Population (2024-12-31)
- • Total: 13,867
- • Density: 195.7/km^{2} (506.8/sq mi)
- Time zone: UTC+01:00 (CET)
- • Summer (DST): UTC+02:00 (CEST)
- Postal codes: 91315
- Dialling codes: 09193
- Vehicle registration: ERH, HÖS
- Website: www.hoechstadt.de

= Höchstadt =

Höchstadt an der Aisch (/de/, lit. 'Höchstadt on the Aisch'), commonly known as Höchstadt (/de/), is a town in the Erlangen-Höchstadt district, in Bavaria, Germany.

==Geography==
Höchstadt is situated on the river Aisch, 18 km northwest of Erlangen and 22 km south of Bamberg. Originally it was the capital of the Höchstadt district, but then it became part of the new Erlangen-Höchstadt district.

===Division of the town===
The town consists of 23 districts:

- Ailersbach
- Antoniuskapelle
- Biengarten
- Bösenbechhofen
- Etzelskirchen
- Förtschwind
- Greiendorf
- Greienmühle
- Greuth
- Großneuses
- Jungenhofen
- Kieferndorf
- Kleinneuses
- Lappach
- Mechelwind
- Medbach
- Mohrhof
- Nackendorf
- Saltendorf
- Schwarzenbach
- Sterpersdorf
- Weidendorf
- Zentbechhofen

==Leisure==

===Food===
Carp is a very important food, but only in the months with an "r" (September, October, November, December, January, February, March, April).

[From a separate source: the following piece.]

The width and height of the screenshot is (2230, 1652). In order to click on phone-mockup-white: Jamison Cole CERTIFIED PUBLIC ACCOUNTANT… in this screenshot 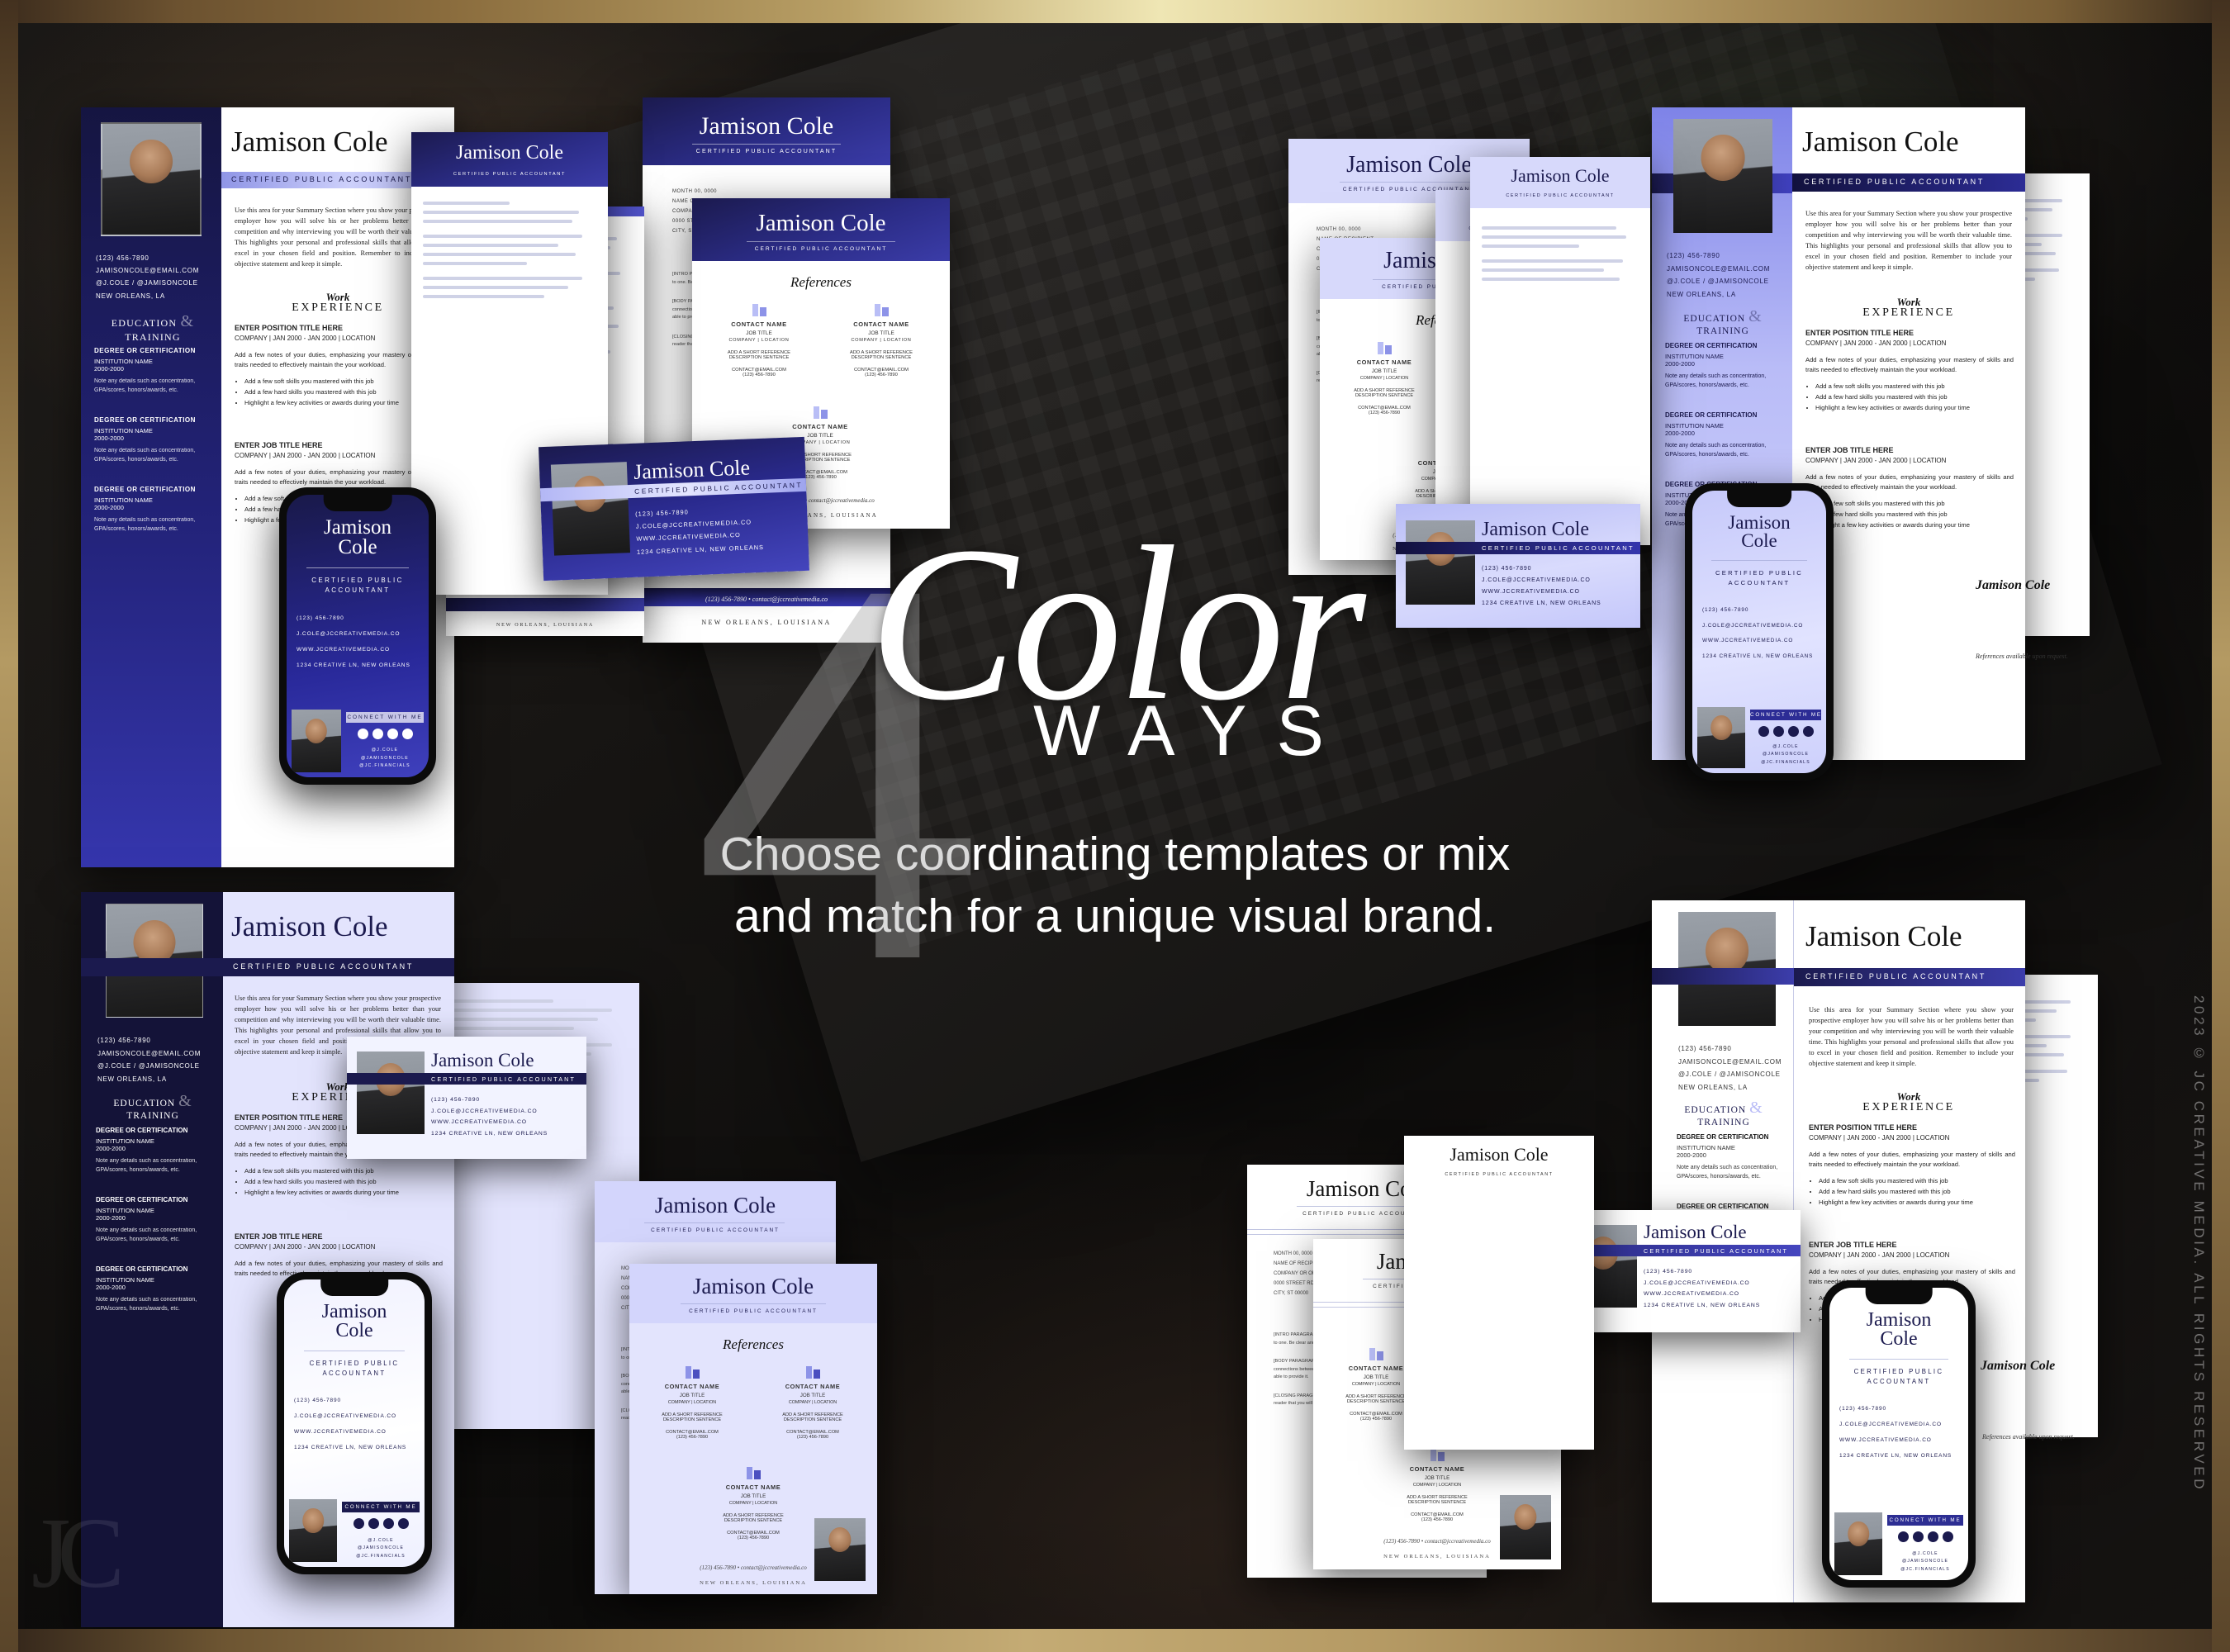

There are various carp dishes: e.g., "blue carp", "baked carp" and "pepper carp". Carp eaten there is termed "Aischgründer Karpfen".

===Culture===
There is an events centre (converted from a former shoe factory) that includes a music school and a library; there is an evening event most days.

==Sport==
The sports club HK Zubr Höchstadt Aisch won the German Bandy Championship in its first season, 2014/15.